Nada disso se destina a branquear toda a violência e feiúra da curta mas extremamente violenta história dos EUA. Mas violência e feiúra existem na história de provavelmente todos os países do planeta (houve certamente muita violência e feiúra na história da Rússia!). É verdade, os EUA foram provavelmente um dos regimes mais sangrentos e violentos da história, mas essa violência deve ser atribuída ao imperialismo e ao capitalismo e não a algo único nos EUA (o Império Britânico foi possivelmente o mais criminosamente violento da história). Ainda mais importante para a compreensão da história dos EUA é que a maior parte da sua violência teve as suas raízes não em causas nacionais ou raciais, mas nas muitas lutas sociais ou, melhor, lutas de classe que apimentaram a história dos EUA. Mais uma vez, as discussões sobre questões de classe têm sido amplamente apagadas de todos os livros escolares na Zona A, privando aqueles que tiveram o infortúnio de serem educados no Ocidente de um dos mais importantes instrumentos de análise política e económica.
A importância do acima referido não pode ser exagerada e é por isso que Martyanov volta reiteradamente ao tema da educação das classes dirigentes ocidentais. Nas últimas páginas de Disintegration, Martyanov escreve:
Portanto, nenhuma ideia ou solução viável para a actual catástrofe económica, social e cultural em desdobramento pode ter origem no seio destas elites, as quais só vêem o mundo através das lentes da Wall Street e do New York Times. O verdadeiro intelecto, coragem e integridade simplesmente não estão ali: todos eles foram trocados pelas regalias e sinecuras do que muitos descrevem correctamente como a gosma de Washington D.C., cujo único propósito da existência é a auto-perpetuação.
Acrescentaria apenas que existe uma ironia cármica [2] no facto de ser precisamente porque estas classes dominantes não têm outro propósito na vida que não seja a auto-perpetuação (e o consumo, acrescentaria eu) elas estão a conduzir a si próprias – e ao país que exploram – à extinção.
Conclusão: estes são livros que "devem ser lidos" por todos da Zona A! (e até pelos da Zona B!)
Finalmente, é exactamente porque os livros de Martyanov são como que "mensagens da Zona B" que insto toda a pessoa a viver nos EUA ou na UE a que os leia.
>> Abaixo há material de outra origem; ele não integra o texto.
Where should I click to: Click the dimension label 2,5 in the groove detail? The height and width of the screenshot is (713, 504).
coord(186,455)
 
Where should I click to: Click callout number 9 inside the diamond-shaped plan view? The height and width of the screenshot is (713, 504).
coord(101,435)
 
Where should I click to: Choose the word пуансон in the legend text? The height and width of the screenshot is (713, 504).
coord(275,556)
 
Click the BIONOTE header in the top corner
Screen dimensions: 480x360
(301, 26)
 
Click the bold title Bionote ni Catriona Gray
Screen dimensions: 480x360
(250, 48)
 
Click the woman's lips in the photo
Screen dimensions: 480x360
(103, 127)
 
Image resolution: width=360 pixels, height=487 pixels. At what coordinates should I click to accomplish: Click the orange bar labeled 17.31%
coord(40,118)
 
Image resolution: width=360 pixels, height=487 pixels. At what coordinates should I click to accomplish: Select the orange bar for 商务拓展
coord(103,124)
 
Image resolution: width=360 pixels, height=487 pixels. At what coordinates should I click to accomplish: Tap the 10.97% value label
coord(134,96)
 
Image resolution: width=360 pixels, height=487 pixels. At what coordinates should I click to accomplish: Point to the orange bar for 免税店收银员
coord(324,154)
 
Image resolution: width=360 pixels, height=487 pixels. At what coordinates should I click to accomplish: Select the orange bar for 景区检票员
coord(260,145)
Como disse, cada um destes livros vale por si próprio, mas em conjunto eles alcançam uma espécie de massa crítica intelectual que torna a sua leitura verdadeiramente "um dever", especialmente para aqueles que odeiam o seu regime dominante mas amam o seu país.
Estes livros são todos bastante curtos, muito bem escritos, têm índices decentes (mas não perfeitos) e são de leitura fácil. Se quiser obter um resumo soberbo do que está *realmente* a acontecer nos Estados Unidos (em oposição à propaganda anglo-sionista francamente risível ou aos slogans infantis e rudimentares dos "Trump patriots" que agitam bandeiras) – leia estes livros. Se tiver amigos com cérebros lavados, dê-lhes algum (ou melhor, todos eles) destes livros: eles são como um "curso intensivo de estudos da realidade". Se tiver familiares que ainda acreditam em todos os disparates sobre o "excepcionalismo americano", desafie-os a ler estes livros.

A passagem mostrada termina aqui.